‘Impossibly high number’ of new homes for East Devon scrapped by government

There is good news! – Owl

The Government has announced a U-turn decision on the number of new homes that must be built annually in East Devon.

Becca Gliddon eastdevonnews.co.uk 

Proposals to build 1,614 houses in the district each year have been cut by almost 700 after The Government announced its decision to shelve original plans.

East Devon District Council (EDDC) today (January 4) welcomed the changes, which will see an annual reduction of 686 new builds – a 42.5 per cent decrease.

The district council had raised concerns with The Government over the proposed numbers – similar to other authorities – with councillors saying the proposals ‘lacked any rhyme or reason’ and would have been ‘impossible’ to achieve without putting pressure on East Devon’s protected landscapes and habitats.

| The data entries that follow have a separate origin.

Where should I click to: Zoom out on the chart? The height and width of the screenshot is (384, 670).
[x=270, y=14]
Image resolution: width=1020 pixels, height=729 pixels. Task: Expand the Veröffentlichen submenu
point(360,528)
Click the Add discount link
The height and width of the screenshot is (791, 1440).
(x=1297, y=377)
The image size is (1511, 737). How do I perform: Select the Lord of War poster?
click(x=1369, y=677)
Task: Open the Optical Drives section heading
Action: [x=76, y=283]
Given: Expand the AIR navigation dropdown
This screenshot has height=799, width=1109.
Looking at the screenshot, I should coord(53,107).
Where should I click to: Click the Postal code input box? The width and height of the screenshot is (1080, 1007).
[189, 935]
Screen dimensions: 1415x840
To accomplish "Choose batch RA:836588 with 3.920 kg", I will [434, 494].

The council also raised fears of the ‘immense pressure’ original numbers would put on services and infrastructure such as schools, hospitals and roads to accommodate the increase in population.

In a report to the council’s strategic planning committee meeting, on 16 September 2020, councillors declared ‘no logic’ to The Government’s proposed approach other than to deliver the 300,000 homes nationally per year and reach targets.

Councillor Dan Ledger, EDDC portfolio holder for strategic planning, said: “This is great news and I am massively relieved that we do not now need to plan for an impossibly high number of new homes in the district for no good reason.

“Instead, we can focus on delivering a new Local Plan which delivers an appropriate balance between protecting everything that makes East Devon so special while delivering the new homes and jobs that our communities need.”

Last August The Government consulted councils across the country on the changes to the way it calculated the number of new homes that must be built.

The Government has now published a response to the findings, taking EDDC’s comments on board, along with that of other local authorities.

Consultation results included deciding to scrap the proposed changes and keeping unchanged the way Westminster calculates the number of homes that must be built in each area.

In a bid to deliver more homes, numbers are to increase by 35 per cent on previously-developed or brownfield land

As a result of The Government’s findings, more homes will be built in Plymouth and Bristol.